----- Study text -----

Tuesday, January 22, 2008

It's Not You, It's Me

I have had more grief and debate over dumping my therapist than I had over ending any of my romantic relationships.

Maybe that's because I was usually the one who got dumped. But besides that, on the rare occassion I did need to shake loose a hang-male, it was sort of easy. Because I didn't care if I appeared insane and, in fact, that often made it easier.

The exact opposite holds true with my therapist. I want to appear so sane to her, so reasonable, that I don't need her anymore. The evidence has to be so blatant that the dialogue would go something like this:

Me: Um, I was thinking that maybe I don't need to come to therapy anymore.
Therapist: You're so right.
Me: I know.

Unfortunately, every time I suggest that I would like to reduce my visits to bi-weekly, my therapist nods slowly and settles deeper into her chair.

-----

» Task details:
Continue the blog post about wanting to stop seeing a therapist, picking up after its last sentence.

----- Data section -----

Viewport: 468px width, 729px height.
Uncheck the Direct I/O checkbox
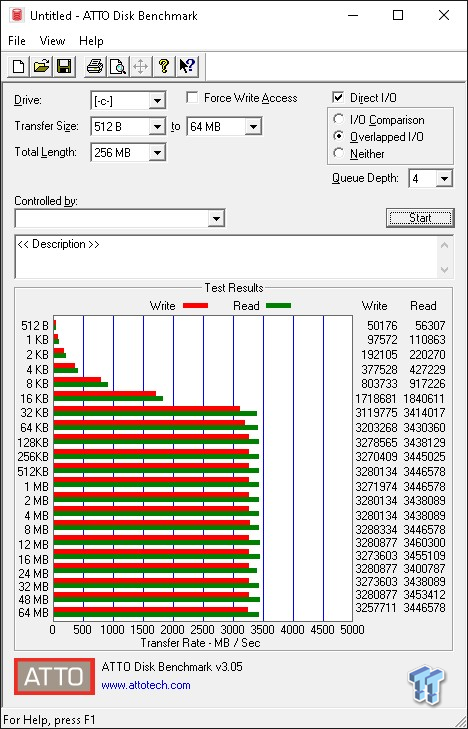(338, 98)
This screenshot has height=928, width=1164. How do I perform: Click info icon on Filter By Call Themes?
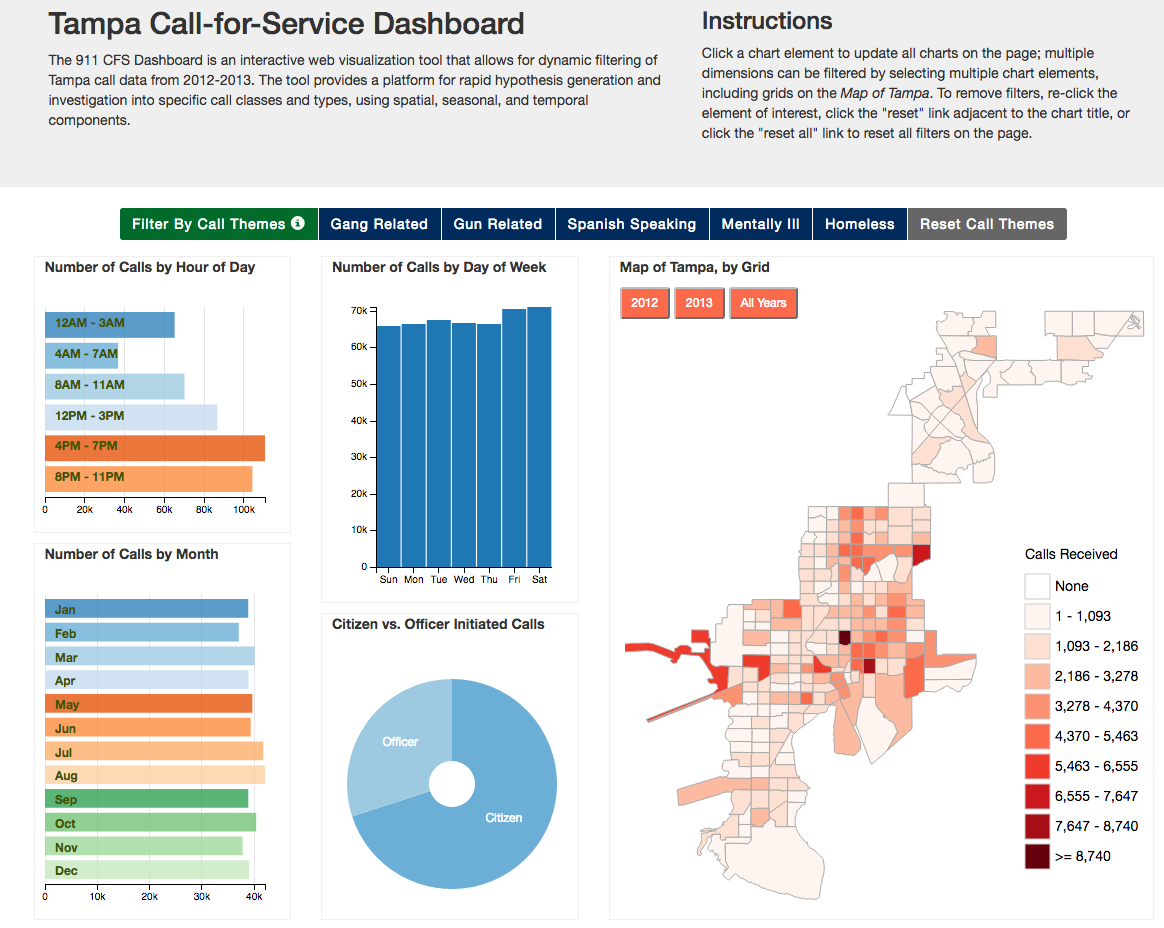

-----

» Reply to the task:
Therapist: You know that when a patient resists therapy it means that we are starting to touch on the issues that are the core of your problems.
Me: My problems?
Therapist: Yes, let's talk about what is creating your resistance. How did you handle stress when you were a child?

Next thing I know it's the end of the session and I have been convinced that not only do I need therapy, but the reason I need it is because I have so many issues with it.

I laughed at this week's New Yorker ditty on dumping your therapist but it also stressed me out. Maybe I need another therapist to talk to about my therapist.